La transformación empresarial habilitada por la nube es una prioridad

  • Transformación digital

preocupados por la nube

Organizaciones de todos los tamaños y mercados verticales están recurriendo a la nube para garantizar la flexibilidad y la resiliencia. Las pymes han impulsado la inversión en servicios de infraestructura en la nube para apoyar la migración de las cargas de trabajo, los servicios de almacenamiento de datos y el desarrollo de aplicaciones cloud nativas.

Las organizaciones siguen priorizando las estrategias de digitalización para afrontar los desafíos del mercado, haciendo que el gasto mundial en servicios de infraestructura en la nube aumentase un 34% en el primer trimestre de 2022, alcanzando los 55.900 millones de dólares, según los últimos datos de Canalys. Los tres principales proveedores de servicios en la nube se han beneficiado de una mayor adopción y escala, creciendo colectivamente un 42% respecto al año anterior y representando el 62% del gasto global de los clientes.
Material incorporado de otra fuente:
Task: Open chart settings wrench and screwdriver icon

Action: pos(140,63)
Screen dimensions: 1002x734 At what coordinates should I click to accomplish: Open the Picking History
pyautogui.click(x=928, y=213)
Amazon Web Services (AWS) fue el proveedor líder de servicios en la nube en el primer trimestre de 2022, representando el 33% del gasto total después de registrar una subida anual del 37%. Microsoft Azure fue el segundo proveedor de servicios en la nube más grande en el primer trimestre, creciendo un 46% para hacerse con una cuota de mercado del 21%. La aceleración de los grandes contratos cloud a largo plazo ha contribuido a ese crecimiento. Por su parte, Google Cloud fue el de más rápido crecimiento de los tres primeros, aumentando en un 54% en el último trimestre para representar el 8% del mercado.

La transformación empresarial habilitada por la nube se ha convertido en una prioridad, a medida que las organizaciones se enfrentan a problemas de la cadena de suministro global, amenazas de ciberseguridad e inestabilidad geopolítica. Organizaciones de todos los tamaños y mercados verticales están recurriendo a la nube para garantizar la flexibilidad y la resiliencia frente a estos desafíos.

Las pymes, en particular, han impulsado la inversión en servicios de infraestructura en la nube para apoyar la migración de las cargas de trabajo, los servicios de almacenamiento de datos y el desarrollo de aplicaciones cloud nativas. Al mismo tiempo, la escasez de hardware de infraestructura y la amenaza de una mayor inflación de precios ha estimulado a muchas grandes empresas a invertir en contratos en la nube a gran escala y de varios años para asegurar descuentos de los hiperescaladores.

"A medida que los casos de uso de los servicios de infraestructura en la nube se expanden, también lo hace la complejidad potencial, y vemos que las implementaciones híbridas y multicloud son comunes en el mercado", señala el analista de investigación de Canalys, Yi Zhang.